** Opening Given entries block **

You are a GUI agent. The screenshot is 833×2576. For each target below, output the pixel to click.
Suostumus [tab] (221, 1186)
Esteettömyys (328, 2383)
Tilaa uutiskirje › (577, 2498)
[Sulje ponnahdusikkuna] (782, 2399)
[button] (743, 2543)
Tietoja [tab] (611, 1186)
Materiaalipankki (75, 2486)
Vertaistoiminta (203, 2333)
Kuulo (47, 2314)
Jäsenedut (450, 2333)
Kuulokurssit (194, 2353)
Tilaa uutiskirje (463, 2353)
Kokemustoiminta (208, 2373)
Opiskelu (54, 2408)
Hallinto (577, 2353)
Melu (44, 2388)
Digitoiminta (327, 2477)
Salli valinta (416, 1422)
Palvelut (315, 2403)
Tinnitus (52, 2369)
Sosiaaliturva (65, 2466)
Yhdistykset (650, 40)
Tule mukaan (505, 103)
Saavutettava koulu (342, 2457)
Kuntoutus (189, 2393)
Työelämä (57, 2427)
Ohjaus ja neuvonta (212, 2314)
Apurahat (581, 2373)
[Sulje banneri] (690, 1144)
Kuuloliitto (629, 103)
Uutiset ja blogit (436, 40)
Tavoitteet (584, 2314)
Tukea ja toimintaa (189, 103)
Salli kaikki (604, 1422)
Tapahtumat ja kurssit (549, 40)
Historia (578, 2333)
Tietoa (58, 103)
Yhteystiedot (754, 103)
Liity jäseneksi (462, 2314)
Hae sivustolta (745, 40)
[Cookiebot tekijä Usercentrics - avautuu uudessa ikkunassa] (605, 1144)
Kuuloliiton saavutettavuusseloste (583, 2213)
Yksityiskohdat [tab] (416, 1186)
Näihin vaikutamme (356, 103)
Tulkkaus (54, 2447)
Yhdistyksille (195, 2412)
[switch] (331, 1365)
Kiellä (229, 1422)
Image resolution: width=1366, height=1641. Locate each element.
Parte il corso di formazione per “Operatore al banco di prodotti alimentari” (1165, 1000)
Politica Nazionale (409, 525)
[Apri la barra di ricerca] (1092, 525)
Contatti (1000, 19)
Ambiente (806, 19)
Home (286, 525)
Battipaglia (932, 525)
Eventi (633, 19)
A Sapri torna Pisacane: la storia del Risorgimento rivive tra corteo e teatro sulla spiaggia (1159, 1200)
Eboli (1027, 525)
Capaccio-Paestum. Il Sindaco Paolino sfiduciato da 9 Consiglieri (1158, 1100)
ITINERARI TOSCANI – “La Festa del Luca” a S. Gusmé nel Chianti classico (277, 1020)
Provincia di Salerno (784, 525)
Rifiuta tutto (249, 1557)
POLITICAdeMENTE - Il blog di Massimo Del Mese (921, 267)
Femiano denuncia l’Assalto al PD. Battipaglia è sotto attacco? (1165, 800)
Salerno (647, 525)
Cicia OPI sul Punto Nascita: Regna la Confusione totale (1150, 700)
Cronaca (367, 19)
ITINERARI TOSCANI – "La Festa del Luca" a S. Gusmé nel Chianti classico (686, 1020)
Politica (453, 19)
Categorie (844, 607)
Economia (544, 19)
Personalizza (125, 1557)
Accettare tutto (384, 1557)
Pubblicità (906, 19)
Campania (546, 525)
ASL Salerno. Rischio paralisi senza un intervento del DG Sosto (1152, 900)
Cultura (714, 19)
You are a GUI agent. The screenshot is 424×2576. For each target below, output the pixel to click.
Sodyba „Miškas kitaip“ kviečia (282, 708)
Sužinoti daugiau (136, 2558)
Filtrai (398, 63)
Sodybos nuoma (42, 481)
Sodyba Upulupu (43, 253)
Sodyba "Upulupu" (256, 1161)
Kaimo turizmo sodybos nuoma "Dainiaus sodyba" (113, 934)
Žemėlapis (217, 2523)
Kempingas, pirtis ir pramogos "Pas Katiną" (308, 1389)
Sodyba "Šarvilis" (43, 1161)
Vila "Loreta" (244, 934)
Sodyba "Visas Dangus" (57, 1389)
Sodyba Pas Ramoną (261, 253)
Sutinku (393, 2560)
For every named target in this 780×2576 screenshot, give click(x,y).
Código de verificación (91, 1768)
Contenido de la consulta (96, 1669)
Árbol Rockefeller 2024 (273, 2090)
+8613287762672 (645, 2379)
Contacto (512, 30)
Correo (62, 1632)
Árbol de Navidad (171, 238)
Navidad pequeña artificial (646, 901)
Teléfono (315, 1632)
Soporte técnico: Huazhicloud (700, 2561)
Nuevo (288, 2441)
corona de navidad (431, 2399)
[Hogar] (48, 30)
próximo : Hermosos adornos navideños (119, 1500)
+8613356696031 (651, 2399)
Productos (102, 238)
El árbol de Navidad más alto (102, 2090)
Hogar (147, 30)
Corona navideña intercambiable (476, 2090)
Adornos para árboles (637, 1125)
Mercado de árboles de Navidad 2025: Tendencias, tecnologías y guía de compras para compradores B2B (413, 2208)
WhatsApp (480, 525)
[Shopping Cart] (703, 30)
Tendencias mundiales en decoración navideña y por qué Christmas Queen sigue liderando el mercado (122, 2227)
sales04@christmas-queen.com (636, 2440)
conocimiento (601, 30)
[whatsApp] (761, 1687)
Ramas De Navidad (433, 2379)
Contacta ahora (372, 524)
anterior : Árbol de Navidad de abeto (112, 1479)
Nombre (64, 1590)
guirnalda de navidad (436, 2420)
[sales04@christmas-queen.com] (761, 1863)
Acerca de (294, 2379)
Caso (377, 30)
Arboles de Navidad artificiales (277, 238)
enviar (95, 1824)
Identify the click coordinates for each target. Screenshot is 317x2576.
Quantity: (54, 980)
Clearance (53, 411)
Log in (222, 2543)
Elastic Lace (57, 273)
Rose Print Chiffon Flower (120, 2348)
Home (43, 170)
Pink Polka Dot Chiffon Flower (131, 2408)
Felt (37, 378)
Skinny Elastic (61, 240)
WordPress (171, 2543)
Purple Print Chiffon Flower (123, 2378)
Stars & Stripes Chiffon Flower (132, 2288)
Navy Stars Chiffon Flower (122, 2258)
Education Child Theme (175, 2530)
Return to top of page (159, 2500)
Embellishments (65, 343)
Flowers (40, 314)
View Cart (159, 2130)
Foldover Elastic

** Closing Given entries block **

- [To do]:
For the string "Elastic", go line by line through the material and copy every line that has it.

- [Your solution]:
Elastic Lace (57, 273)
Skinny Elastic (61, 240)
Foldover Elastic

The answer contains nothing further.